Páginas

terça-feira, 9 de março de 2021

Cárcere literário, com prazer

O texto é antigo, mas ainda me enche de alegria e orgulho.

Ótima análise da escritora Márcia Falkenbach, sobre meu
CELA DE PAPEL.
O livro também é antigo, de 2006, mas muito atual. Boa leitura.
Cárcere literário, com prazer
Márcia Falkenbach
“Cela de Papel” transcende. É muito mais do que apenas um livro, uma mera obra literária; é um pedaço de imaginação em estado puro, escrito com a maestria dos gênios. Em nada perde para os grandes e imortais clássicos. Não é um livro a ser lido, é uma obra a ser sentida.
Esqueça os olhos, a parte do seu corpo que lê as páginas de “Cela de Papel” é a alma.
Já aviso, não é um livro para leitores amadores, é para aqueles cujo prazer da leitura corre nas veias, aqueles cujas palavras são petiscos para o prato principal: a inspiração plena. “Cela de Papel” não conta uma história definível por uma sinopse. É um apanhado de delírios unidos pelo talento do autor, Uili Bergamin. Já na introdução ele avisa o leitor que nada do que virá é convencional, clichê ou formulaico.
“Só peço perdão aos melindrosos pelo que aí segue. É que literatura não é apenas jogo de palavras. Literatura é emoção, é uma mistura de ingredientes.
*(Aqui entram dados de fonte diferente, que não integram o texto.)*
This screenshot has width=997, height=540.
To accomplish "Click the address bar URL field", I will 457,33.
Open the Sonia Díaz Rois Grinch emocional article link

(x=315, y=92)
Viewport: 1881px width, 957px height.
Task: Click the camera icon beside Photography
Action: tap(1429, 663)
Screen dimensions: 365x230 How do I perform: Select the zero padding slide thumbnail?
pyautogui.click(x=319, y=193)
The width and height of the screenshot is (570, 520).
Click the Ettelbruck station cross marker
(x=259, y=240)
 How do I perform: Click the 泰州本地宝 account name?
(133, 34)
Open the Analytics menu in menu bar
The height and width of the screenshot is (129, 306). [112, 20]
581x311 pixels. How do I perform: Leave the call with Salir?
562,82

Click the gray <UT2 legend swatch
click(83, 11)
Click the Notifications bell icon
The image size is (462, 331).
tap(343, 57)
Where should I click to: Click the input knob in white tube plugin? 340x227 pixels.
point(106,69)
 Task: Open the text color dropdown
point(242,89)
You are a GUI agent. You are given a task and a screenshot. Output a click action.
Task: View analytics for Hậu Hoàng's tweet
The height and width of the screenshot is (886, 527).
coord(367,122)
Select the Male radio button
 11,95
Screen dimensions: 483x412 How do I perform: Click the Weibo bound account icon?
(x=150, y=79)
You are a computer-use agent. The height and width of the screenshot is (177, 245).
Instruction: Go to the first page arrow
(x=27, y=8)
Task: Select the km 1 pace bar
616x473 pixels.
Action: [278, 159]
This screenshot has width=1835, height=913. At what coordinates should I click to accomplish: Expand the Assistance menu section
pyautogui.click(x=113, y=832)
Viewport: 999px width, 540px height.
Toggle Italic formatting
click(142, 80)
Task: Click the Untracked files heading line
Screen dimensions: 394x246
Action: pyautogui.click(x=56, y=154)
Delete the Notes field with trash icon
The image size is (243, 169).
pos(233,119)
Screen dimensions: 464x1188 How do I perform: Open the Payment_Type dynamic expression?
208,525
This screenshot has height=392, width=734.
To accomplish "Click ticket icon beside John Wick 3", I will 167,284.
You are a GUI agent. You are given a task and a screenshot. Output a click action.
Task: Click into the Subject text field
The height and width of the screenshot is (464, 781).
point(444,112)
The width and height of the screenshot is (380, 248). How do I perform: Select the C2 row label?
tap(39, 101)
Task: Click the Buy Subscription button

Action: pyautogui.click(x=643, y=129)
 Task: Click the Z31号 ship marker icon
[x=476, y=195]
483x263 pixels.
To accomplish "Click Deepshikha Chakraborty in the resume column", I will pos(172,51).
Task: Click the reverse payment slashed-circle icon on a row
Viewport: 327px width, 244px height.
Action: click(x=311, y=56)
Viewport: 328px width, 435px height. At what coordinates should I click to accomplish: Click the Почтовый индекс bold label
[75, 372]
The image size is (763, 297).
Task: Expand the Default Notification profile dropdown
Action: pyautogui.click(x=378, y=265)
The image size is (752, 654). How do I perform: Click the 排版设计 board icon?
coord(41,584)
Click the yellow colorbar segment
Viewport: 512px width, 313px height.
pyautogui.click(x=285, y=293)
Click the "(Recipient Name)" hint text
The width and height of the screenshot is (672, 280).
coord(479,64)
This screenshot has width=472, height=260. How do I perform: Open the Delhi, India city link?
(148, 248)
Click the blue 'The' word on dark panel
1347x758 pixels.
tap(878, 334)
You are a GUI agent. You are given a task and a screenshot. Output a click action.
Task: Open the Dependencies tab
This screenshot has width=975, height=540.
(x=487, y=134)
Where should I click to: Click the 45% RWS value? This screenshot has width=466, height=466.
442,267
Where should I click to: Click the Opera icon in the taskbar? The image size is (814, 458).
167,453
É vida recolhida em estado prenhe de dor, de amor e de saudade. A história em si (ou o gênero, ou a capa do livro) é apenas a porta de entrada para algo maior. Literatura é feita de palavras boas de se comer.”
Ainda antes de conhecermos um tanto mais do narrador – aquele de que nos tornamos íntimos e descobrimos depois que de fato nada sabíamos – o primeiro parágrafo da obra me fez parar e reler, repetidamente, por se tratar da definição perfeita do sentimento de qualquer contador de histórias.
“O difícil não é a gente ter boas ideias. Nem falar delas. Difícil mesmo é encontrar alguém, especial, que as ouça. No entanto, pior do que não ter a quem contar o que a gente sente, é contar o que a gente sente a quem não sente o que a gente conta. É dolorido. É o diabo.”
Sou leitora voraz, e quase nunca, nas centenas de livros que já devorei, me deparei com um parágrafo tão expressivo, tão ideal. Poucas vezes me senti tão compreendida, tão definida quanto a certeza da dor de quando nossas palavras se perdem no vácuo da ausên
cia daqueles que não sentirão conosco. Mas a beleza da obra não para por aí. Embora com uma história totalmente não convencional, sem linearidade, noção de tempo ou definição exata de personagens (ao longo da obra vamos entendendo quem é quem, mas não há a princípio uma explicação que leve o leitor a acompanhar facilmente os relatos), por diversas vezes tive vontade de saber o que viria a seguir. Toque de mestre. Palmas ao autor. A maestria prossegue, até a grande surpresa, até o espetacular encerramento de uma das obras mais peculiares que já tive em minhas mãos. E em minha mente.
A obra é curta, possível de ser lida em um fôlego só. Não o fiz; preferi degustar, como o próprio autor sugere ao transformar os capítulos em passo a passo para fazer um bolo. Degustei com imenso prazer e terminei lambendo os dedos. Quero mais.
Uma coisa posso dizer com total certeza e sem medo de cair em exagero: “Cela de Papel” mudou tudo. Trouxe-me uma enxurrada de inspiração e uma insaciável vontade escrever. Não que não a tivesse antes, mas agora me sinto livre no universo das palavras. Sinto-me menos presa à fórmulas, mesmo que isso soe pouco comercial e me dê poucas chances de um dia me tornar Best Seller. Seja como for, recomendo a obra como livro de cabeceira, para ler de uma vez só e beliscar de tempos em tempos, quando nada mais saciar sua fome de leitura.